Source: weliveoneworld.org

I’ve read several places that 8 out of 10 women and 6 of 10 men are unhappy with their bodies. Virginia over at Beauty Schooled clued me in to a Glamour Magazine study which found that 71% of women “feel fat” (and presumably aren’t happy about that…)

It made me think – what would the bodies of those 80%, 60%, and 71%  say if they could speak for themselves?

If I were my body when I used to feel like this, I think I would have said:

“You’re complaining about my size and shape?  Are you freaking kidding me with this? Do you have any idea how hard I work for you? Breathing, blinking, cell division – millions of things every day that you don’t even ask me to do.  And don’t even get me started on the things that you DO ask me to do. Two words dude:  Taco Bell.  SERIOUSLY????   As long as we agree that it’s a ‘sometimes food’ I’m here for you – bring on the Nachos BellGrande – but could you at least say thanks and go a day without complaining to someone that we have man hands…”

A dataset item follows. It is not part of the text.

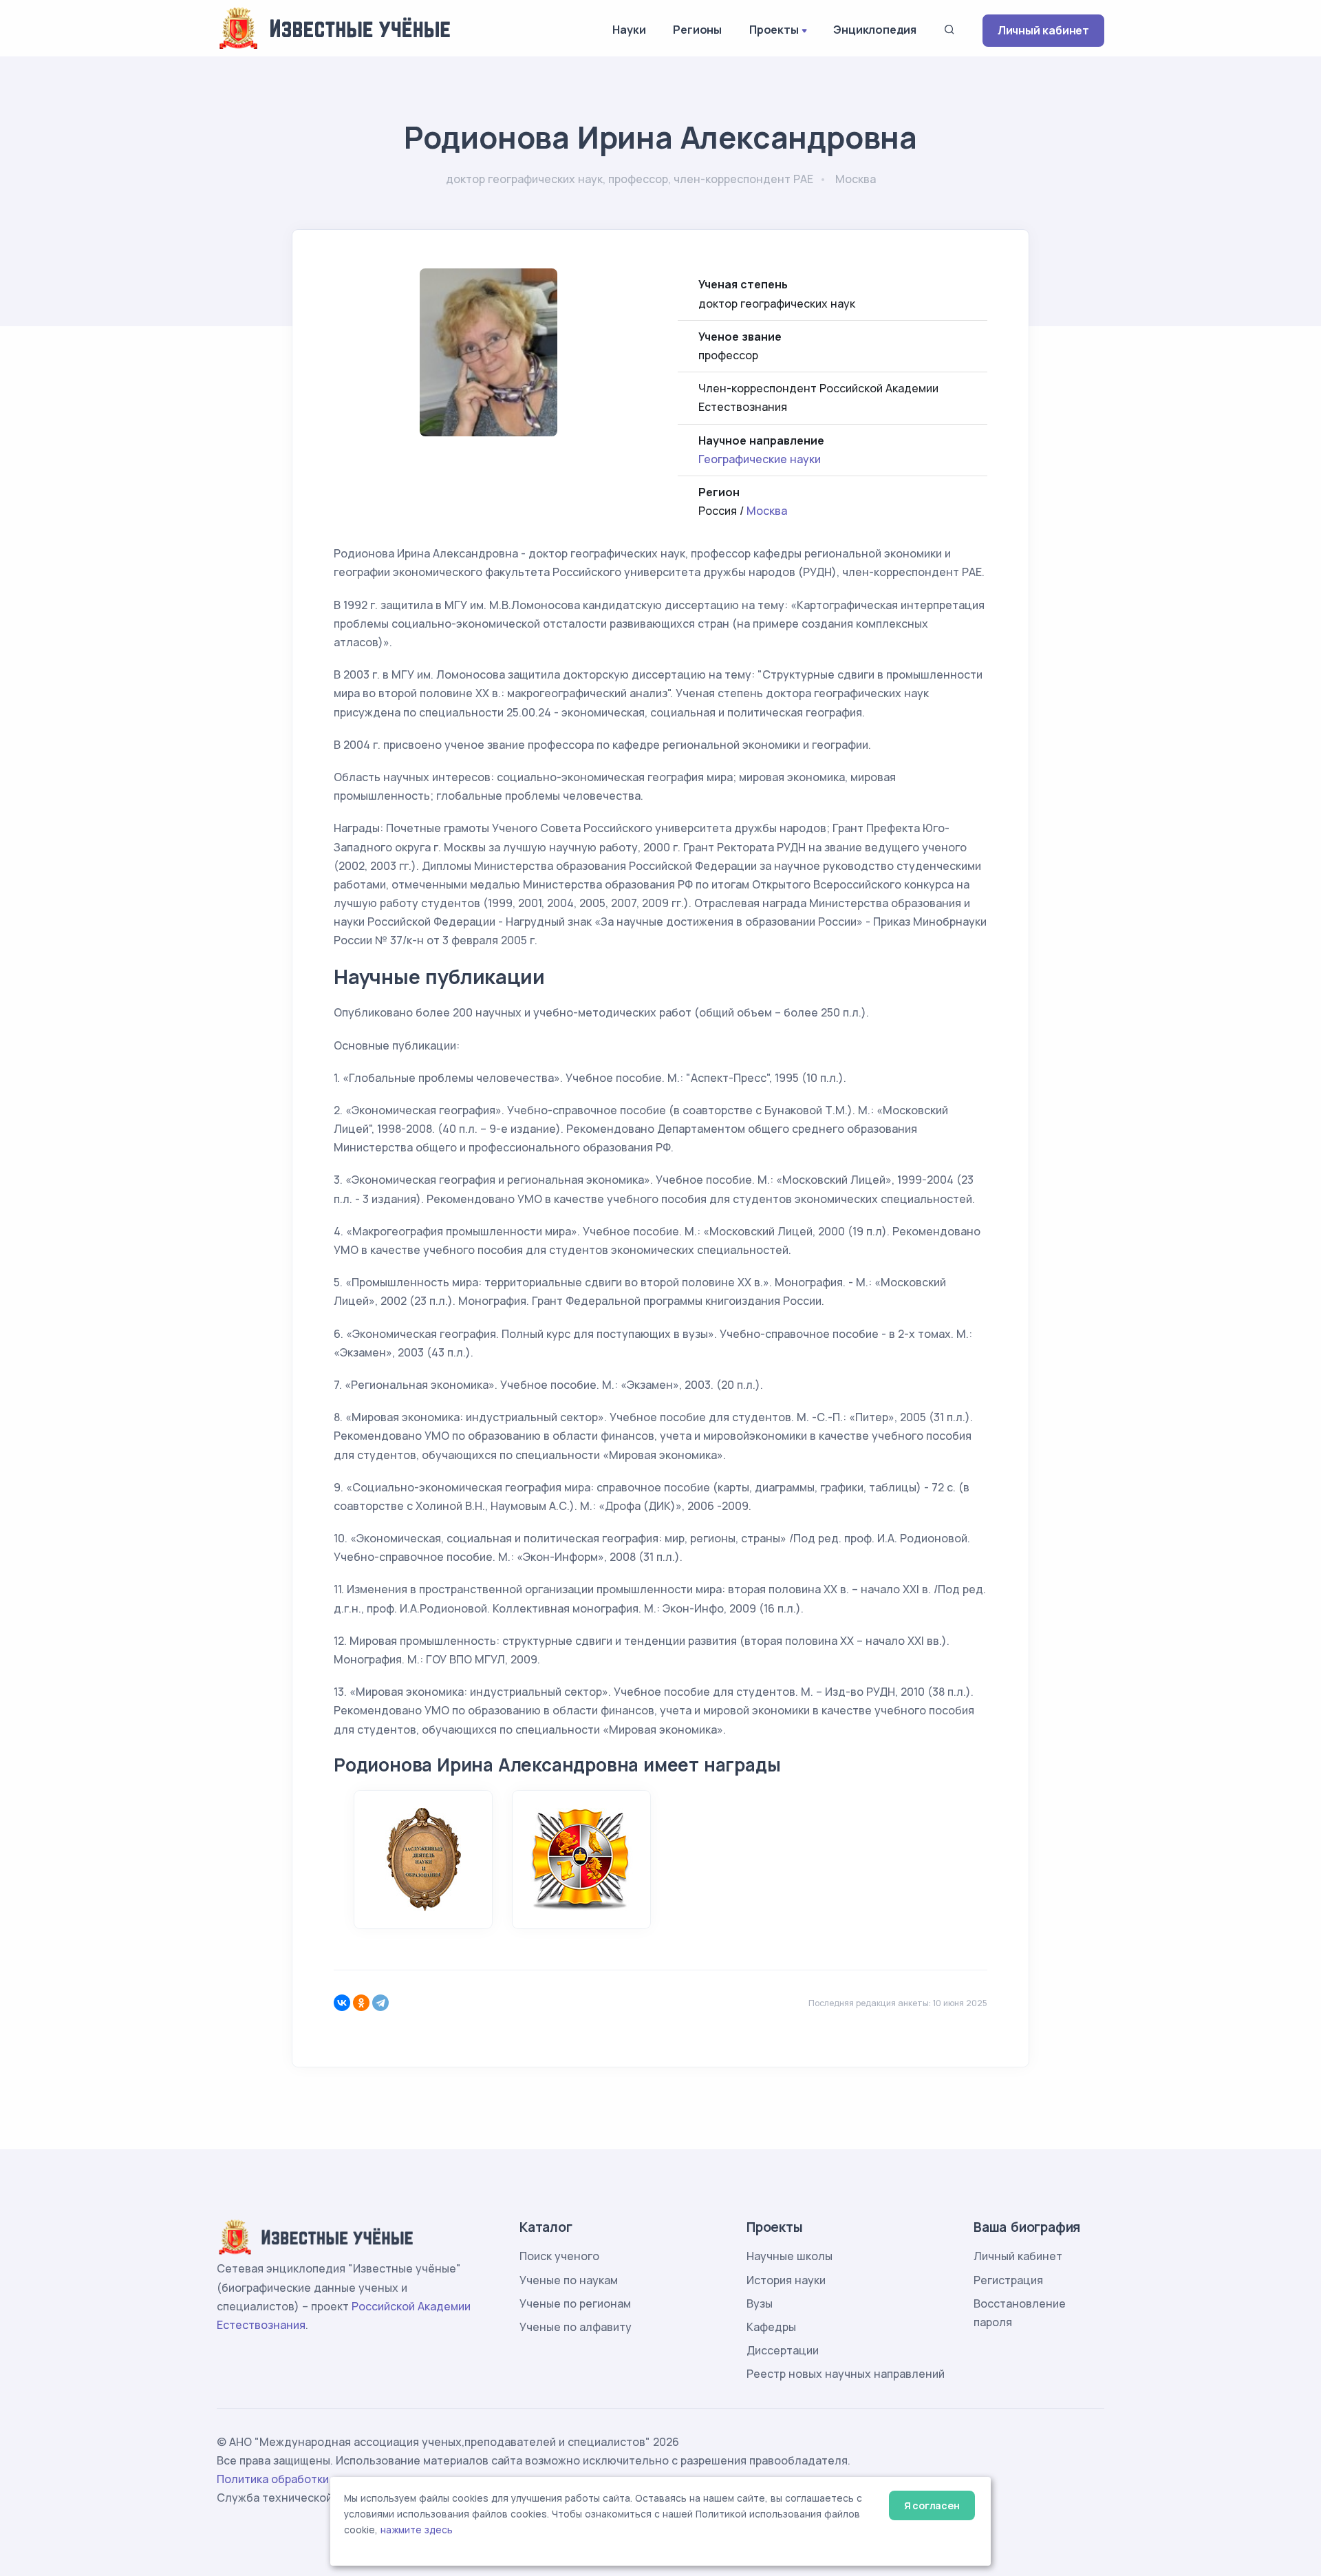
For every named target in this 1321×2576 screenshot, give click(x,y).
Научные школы (790, 2256)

But our bodies never say that.  They just keep doing stuff for us.  Perhaps not to the level that we would like all the time, but you have your body to thank for being able to read or listen to this and I have mine to thank for typing it.

Go with me on this for a minute:  Imagine that your very best friend gets seriously injured and  needs someone to completely take care of them:  wheel them around, feed them, type for them etc., while constantly squeezing a bag to make them breathe, and performing chest compressions every couple of seconds to keep their heart going.  Now imagine that while you are doing all of this, your friend incessantly tells you that your nose is weird, your hair is too frizzy, the shape of your thighs is wrong, your stomach is too big, your upper arms are too loose, and your toes are ugly. Constantly. Imagine that it’s been a week that you’ve been pushing them everywhere they want to go, feeding them, taking them to the restroom, breathing for them and doing chest compressions and all they  do is point out what your “aesthetic  flaws”.   How long until you just want to scream at them?  How long until you start thinking about not squeezing that bag anymore?

Since we are in charge of how we feel about our bodies, I’m thinking maybe we should take a minute to focus on all the completely awesome things about them, and thank them for all of the hundreds of millions of things they’ve done for us in our lifetimes.  No matter what health goals you have, or what you want to do in life, I’ll bet it will be much easier  if you you are your body are a team.  What do you say?